◆ Supplied information:
+ + + + + + +
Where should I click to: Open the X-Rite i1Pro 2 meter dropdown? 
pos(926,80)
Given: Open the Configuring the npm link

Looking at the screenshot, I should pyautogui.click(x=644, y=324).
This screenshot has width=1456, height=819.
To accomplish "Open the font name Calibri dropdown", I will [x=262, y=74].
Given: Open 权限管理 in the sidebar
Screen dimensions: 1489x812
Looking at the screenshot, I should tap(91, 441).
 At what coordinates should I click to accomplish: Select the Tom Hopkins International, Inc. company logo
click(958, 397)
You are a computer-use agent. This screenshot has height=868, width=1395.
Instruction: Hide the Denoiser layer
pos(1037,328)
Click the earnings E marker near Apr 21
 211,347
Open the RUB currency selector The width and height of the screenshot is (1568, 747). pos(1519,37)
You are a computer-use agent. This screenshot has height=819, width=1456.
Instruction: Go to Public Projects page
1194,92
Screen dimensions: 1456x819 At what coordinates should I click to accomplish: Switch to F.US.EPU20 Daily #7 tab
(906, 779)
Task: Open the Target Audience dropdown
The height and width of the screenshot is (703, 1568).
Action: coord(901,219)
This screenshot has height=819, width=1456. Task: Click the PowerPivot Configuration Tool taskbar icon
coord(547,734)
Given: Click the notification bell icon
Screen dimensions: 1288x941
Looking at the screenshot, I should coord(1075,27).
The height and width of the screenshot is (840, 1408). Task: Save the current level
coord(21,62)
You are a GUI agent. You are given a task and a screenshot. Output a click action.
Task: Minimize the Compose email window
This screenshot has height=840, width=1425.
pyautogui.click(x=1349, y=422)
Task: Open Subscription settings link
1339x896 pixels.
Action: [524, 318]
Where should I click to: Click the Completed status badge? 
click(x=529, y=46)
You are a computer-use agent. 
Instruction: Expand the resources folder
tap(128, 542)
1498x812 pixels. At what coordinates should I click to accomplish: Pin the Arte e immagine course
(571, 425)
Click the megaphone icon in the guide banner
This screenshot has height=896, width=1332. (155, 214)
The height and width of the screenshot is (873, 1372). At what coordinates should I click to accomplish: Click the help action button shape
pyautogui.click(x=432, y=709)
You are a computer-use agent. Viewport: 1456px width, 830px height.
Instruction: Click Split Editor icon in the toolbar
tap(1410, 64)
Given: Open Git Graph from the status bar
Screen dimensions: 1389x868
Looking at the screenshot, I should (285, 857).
+ + + + + + +
◆ Exercise details: Look through the entries for the string "agent". Every line that has it belongs in the answer.

◆ Solution:
You are a computer-use agent. This screenshot has height=868, width=1395.
You are a computer-use agent. This screenshot has height=819, width=1456.
You are a GUI agent. You are given a task and a screenshot. Output a click action.
You are a computer-use agent. 
You are a computer-use agent. Viewport: 1456px width, 830px height.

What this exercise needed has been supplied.